Put every line of the records from the one containing "Given: Select the 境内医疗器械（注册） breadcrumb entry" down to the one containing "Action: 801,78", inclusive, into a JSON list of strings with one string per line. Leave out blank lines.
[Start of DATASET ENTRIES]
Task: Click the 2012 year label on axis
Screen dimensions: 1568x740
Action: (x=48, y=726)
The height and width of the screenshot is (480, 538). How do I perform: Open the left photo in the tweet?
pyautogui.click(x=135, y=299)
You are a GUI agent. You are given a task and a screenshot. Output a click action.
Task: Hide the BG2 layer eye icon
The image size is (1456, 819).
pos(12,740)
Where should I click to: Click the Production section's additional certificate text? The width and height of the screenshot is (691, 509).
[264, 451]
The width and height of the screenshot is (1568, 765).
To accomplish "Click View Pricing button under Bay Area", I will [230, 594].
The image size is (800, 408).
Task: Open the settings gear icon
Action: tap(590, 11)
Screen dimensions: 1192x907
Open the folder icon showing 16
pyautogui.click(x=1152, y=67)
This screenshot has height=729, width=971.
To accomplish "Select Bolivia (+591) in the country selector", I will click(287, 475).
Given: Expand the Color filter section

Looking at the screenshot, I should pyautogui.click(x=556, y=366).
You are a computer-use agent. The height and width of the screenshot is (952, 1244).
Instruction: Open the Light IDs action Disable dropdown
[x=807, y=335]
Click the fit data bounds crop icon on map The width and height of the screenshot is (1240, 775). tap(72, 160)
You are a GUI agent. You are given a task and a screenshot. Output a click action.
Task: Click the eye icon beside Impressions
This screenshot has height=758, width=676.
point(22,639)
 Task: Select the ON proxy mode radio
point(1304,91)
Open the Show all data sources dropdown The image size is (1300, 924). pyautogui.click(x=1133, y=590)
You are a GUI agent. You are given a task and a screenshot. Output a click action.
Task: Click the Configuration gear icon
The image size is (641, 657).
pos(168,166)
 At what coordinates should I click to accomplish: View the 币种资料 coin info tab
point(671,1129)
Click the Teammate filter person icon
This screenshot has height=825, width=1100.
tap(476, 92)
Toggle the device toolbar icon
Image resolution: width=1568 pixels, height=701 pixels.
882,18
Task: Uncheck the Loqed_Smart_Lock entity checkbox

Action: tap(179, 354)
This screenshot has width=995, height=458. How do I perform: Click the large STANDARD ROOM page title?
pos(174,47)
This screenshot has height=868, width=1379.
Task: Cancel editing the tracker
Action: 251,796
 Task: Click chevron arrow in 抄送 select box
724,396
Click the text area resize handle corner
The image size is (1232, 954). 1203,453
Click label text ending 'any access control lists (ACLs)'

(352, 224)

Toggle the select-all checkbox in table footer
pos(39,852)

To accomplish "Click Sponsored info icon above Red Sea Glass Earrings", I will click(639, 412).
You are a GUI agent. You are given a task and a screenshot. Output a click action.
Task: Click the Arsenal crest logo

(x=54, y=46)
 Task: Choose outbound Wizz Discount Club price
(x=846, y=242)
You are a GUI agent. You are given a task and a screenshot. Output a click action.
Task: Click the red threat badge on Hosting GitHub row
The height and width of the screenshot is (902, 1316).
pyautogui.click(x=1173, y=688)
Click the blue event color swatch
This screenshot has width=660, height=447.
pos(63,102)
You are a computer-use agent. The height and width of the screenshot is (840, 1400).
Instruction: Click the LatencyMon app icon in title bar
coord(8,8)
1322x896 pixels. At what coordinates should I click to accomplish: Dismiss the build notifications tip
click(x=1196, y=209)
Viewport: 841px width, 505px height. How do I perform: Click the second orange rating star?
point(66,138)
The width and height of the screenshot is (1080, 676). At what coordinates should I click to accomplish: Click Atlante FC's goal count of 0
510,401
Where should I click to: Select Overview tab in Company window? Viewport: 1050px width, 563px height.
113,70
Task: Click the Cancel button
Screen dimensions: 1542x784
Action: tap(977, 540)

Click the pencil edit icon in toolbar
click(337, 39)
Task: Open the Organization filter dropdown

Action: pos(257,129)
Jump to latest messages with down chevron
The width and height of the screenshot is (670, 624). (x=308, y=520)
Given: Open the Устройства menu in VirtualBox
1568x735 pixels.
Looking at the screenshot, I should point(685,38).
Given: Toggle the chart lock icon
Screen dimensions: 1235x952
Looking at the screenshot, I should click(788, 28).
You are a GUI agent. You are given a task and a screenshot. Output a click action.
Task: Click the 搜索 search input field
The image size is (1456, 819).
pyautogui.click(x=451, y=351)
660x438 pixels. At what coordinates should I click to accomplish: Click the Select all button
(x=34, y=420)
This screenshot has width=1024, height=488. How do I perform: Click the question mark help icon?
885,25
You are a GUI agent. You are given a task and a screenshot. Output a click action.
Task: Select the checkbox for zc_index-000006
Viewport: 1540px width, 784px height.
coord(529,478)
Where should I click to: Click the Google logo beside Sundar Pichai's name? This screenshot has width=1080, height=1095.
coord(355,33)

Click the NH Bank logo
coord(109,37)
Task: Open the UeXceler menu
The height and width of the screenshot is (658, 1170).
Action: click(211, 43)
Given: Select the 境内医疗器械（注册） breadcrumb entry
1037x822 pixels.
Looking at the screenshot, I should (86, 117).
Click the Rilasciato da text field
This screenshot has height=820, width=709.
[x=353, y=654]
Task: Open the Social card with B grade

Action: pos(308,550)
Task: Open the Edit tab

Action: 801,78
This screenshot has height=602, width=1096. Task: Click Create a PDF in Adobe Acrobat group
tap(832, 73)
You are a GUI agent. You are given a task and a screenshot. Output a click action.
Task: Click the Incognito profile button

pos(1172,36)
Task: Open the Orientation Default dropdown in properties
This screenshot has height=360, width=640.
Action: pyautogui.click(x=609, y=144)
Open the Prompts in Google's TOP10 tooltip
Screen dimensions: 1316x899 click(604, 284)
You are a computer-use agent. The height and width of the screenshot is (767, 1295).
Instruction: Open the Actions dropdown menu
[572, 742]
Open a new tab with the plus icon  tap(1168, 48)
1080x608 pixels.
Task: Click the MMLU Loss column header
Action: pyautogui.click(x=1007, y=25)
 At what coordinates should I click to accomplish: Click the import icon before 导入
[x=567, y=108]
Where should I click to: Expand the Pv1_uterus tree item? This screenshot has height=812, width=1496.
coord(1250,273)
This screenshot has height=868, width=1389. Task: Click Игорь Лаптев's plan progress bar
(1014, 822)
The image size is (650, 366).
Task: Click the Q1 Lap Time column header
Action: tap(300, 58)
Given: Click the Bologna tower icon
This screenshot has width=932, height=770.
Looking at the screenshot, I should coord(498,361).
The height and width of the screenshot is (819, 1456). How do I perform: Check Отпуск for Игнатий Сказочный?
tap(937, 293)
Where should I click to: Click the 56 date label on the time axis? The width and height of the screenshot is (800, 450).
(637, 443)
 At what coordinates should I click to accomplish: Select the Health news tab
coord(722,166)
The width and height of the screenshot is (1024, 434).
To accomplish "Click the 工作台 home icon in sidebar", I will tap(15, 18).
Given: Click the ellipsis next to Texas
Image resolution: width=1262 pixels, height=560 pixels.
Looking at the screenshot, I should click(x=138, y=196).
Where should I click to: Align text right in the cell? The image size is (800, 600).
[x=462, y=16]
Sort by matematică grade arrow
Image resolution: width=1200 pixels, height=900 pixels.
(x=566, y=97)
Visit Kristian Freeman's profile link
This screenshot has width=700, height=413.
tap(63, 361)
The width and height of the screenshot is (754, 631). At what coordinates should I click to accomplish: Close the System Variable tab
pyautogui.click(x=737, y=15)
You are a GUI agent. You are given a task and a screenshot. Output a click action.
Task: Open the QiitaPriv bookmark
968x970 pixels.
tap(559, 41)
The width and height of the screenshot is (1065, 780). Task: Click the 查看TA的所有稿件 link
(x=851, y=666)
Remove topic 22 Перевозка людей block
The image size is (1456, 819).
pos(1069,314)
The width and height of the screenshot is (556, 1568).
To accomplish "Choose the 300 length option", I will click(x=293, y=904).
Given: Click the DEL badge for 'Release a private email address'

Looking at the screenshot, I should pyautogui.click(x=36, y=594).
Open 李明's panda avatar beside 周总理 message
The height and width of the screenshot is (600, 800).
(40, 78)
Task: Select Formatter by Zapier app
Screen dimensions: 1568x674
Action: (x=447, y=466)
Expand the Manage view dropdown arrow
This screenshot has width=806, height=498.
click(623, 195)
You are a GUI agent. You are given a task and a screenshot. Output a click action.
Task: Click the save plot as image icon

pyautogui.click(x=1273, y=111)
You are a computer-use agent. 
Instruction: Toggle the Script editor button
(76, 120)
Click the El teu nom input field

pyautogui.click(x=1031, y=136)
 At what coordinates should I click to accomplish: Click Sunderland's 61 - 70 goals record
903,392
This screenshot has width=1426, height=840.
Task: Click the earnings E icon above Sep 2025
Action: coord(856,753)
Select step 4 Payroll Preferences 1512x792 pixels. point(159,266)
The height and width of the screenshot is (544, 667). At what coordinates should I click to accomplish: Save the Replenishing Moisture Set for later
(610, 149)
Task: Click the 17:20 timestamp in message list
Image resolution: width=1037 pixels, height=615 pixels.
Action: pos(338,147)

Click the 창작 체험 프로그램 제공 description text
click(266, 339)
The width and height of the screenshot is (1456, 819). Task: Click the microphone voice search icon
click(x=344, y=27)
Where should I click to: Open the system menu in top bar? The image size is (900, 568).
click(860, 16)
[End of DATASET ENTRIES]
WORKED SOLUTION ::
[
  "Given: Select the 境内医疗器械（注册） breadcrumb entry",
  "1037x822 pixels.",
  "Looking at the screenshot, I should (86, 117).",
  "Click the Rilasciato da text field",
  "This screenshot has height=820, width=709.",
  "[x=353, y=654]",
  "Task: Open the Social card with B grade",
  "Action: pos(308,550)",
  "Task: Open the Edit tab",
  "Action: 801,78"
]